Bipolar Disorder is a mental illness that causes people to have severe mood swings that deeply affect relationships, careers, and the general quality of life of those who have it. This disorder is the sixth leading cause of disability in the U.S. today (Nusslock, 2007). According to the National Institute of Mental Health, almost six million Americans adults today suffer from Bipolar Disorder, and, though treatable, often goes unrecognized (McClung, 2007). Virginia Woolf, 1882-1941, may be one of the most famous historical cases of bipolar disorder. Her modernist works such as Mrs. Dalloway are still studied extensively today by college literature students.
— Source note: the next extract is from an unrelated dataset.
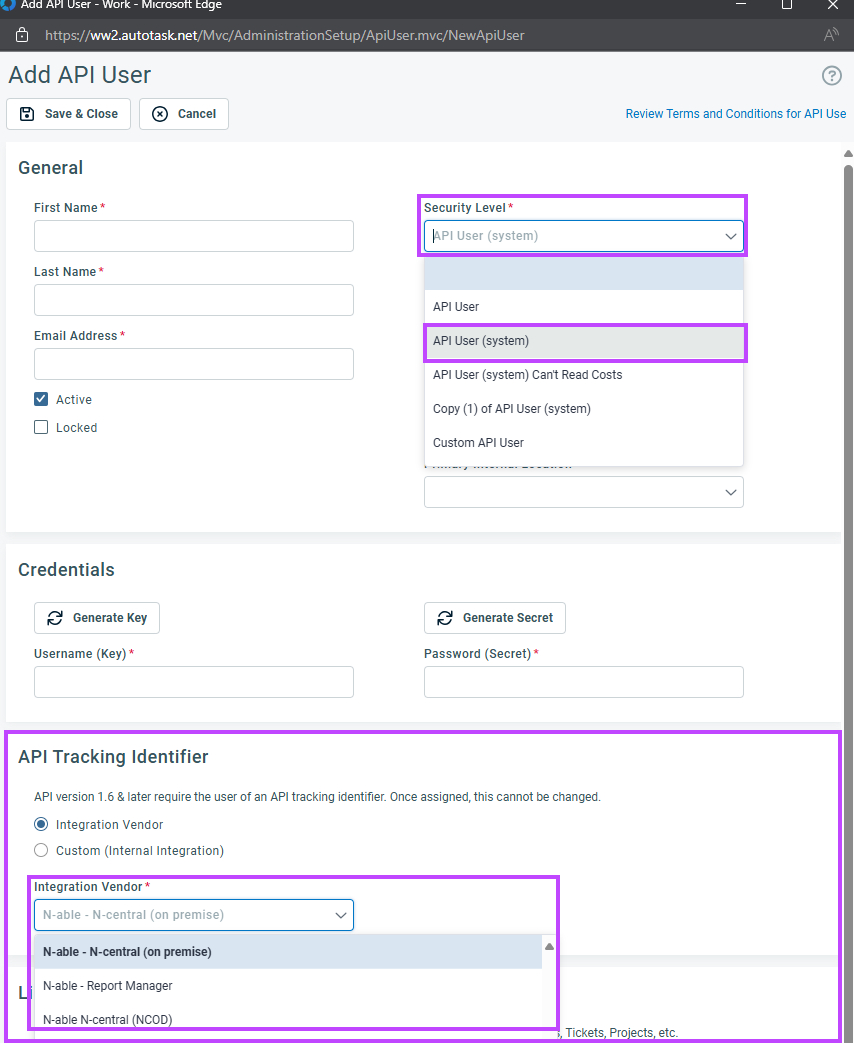This screenshot has height=1043, width=854.
Task: Open the Primary Internal Location dropdown
Action: tap(730, 492)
Her unique style of writing, which came to be known as “stream of consciousness,” was largely influenced by the symptoms she experienced though her disorder, although the illness was not understood in her lifetime (Carmango, 1992).

Many of today’s Americans have heard the word “bipolar,” but do not realize its full implications. People who know someone with this disorder might often interpret their erratic behavior as a character flaw, not realizing that people with this mental illness do not have control over their moods. Many people use the word casually to describe people whose moods change quickly, but this interpretation is not accurate. These misconceptions may be partly due to the illness not being understood well until recent decades. Up until the early seventies, “manic depressive psychosis,” as it was called then, was thought to be a rare condition on which not much research had been focused. Other psychotic symptoms were often lumped into this category, and people who would have qualified for today’s standards of Bipolar Disorder were often misdiagnosed as having Schizophrenia (Mitchell, 2006).
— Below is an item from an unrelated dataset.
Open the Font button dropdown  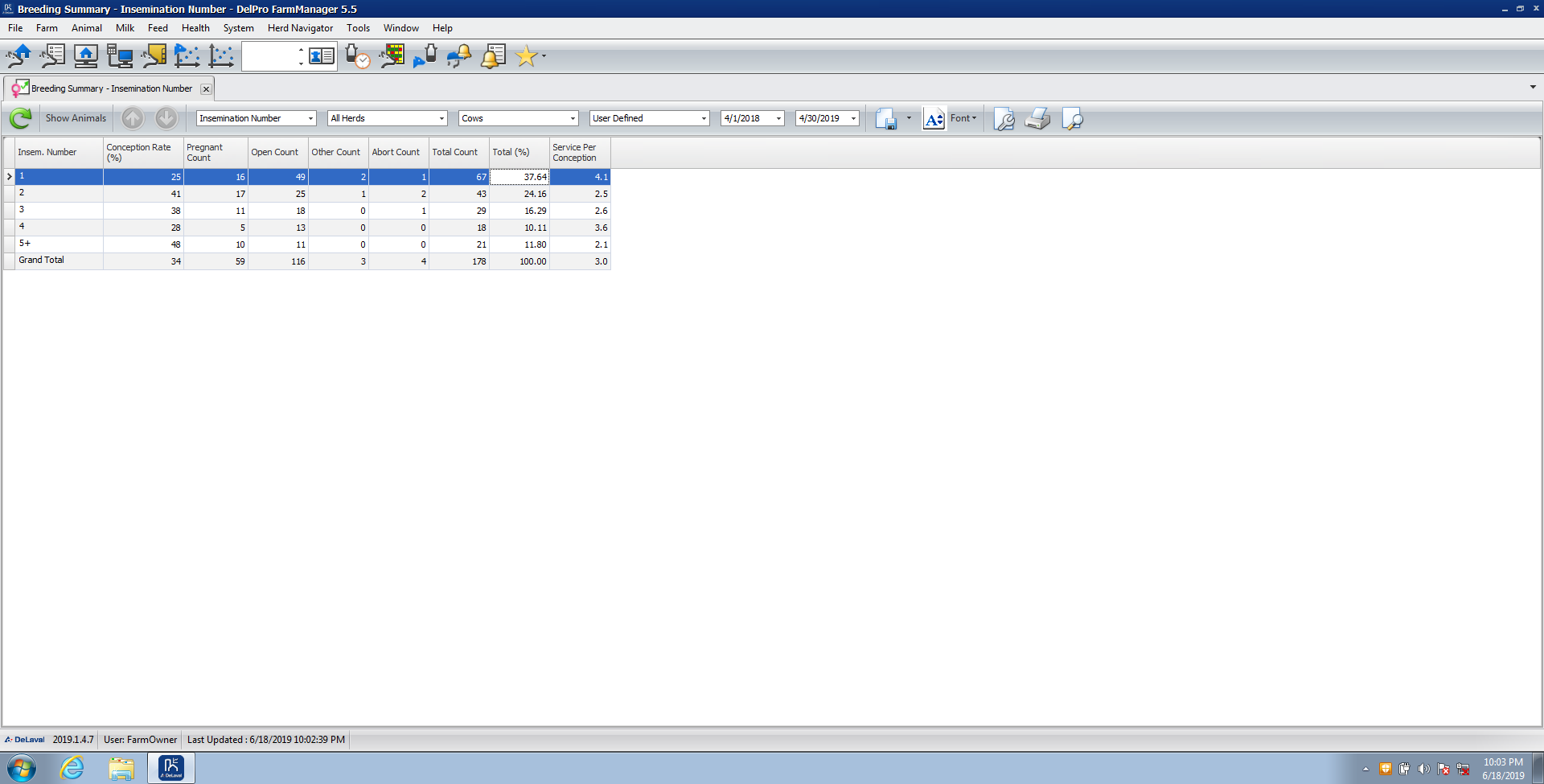pyautogui.click(x=963, y=118)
Most people have appropriate levels of high and low depending on the situations and experiences they face on a day-to-day basis. When someone buys a new house, they might work constantly for several days without much rest and feel excited about all they are getting done. A person who has lost a loved one may feel very low for several weeks or even a few months. These are examples of a situationally appropriate high and low. An individual who suffers from Bipolar Illness, however, would likely feel an extreme high or low for no particular reason, for an extended period of time, sometimes even with psychotic symptoms such as delusions and hallucinations (NIMH, 2007).

The style in which Virginia Woolf wrote seemed to bring together the different perspectives through which she perceived the world through her cycles of psychotic highs, psychotic lows, and sanity. It is important to note that there is a large difference between manic psychosis and depressive psychosis.
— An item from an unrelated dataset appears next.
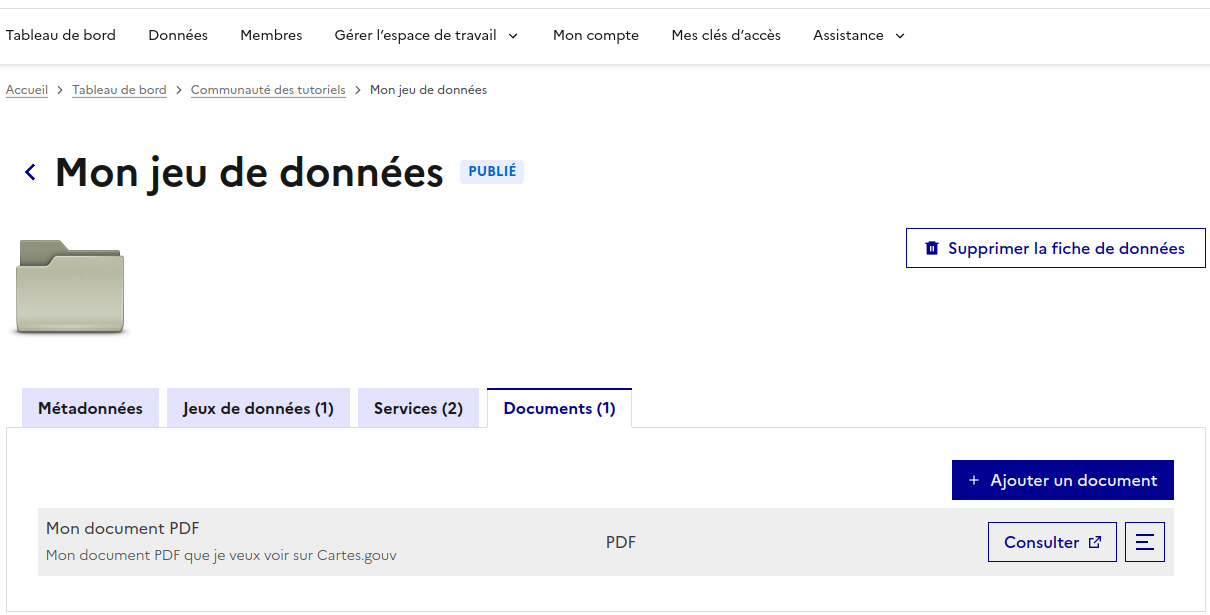This screenshot has height=615, width=1210.
Task: Select the Services (2) tab
Action: point(418,407)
Woolf recognized that the manic state stimulated her already rich imagination to create and project fictions that had little basis in reality but that explained (or at least embodied, if obscurely) her experienced moods… (Carmango, 1992).

In contrast, when reality would hit the morning after one of these mystical, even joyful visions, severe depressive psychosis could hit.

At times like this, one suffering from this illness might “lie in bed, immobile, despondent, completely helpless in the face of despair and guilt” (Carmango, 1992). In her early years, starting at age thirteen, she would alternate from one to the other during her most severe attacks, but just before her suicide was the only time when the severe psychotic depression hit her without the elevated state of mania.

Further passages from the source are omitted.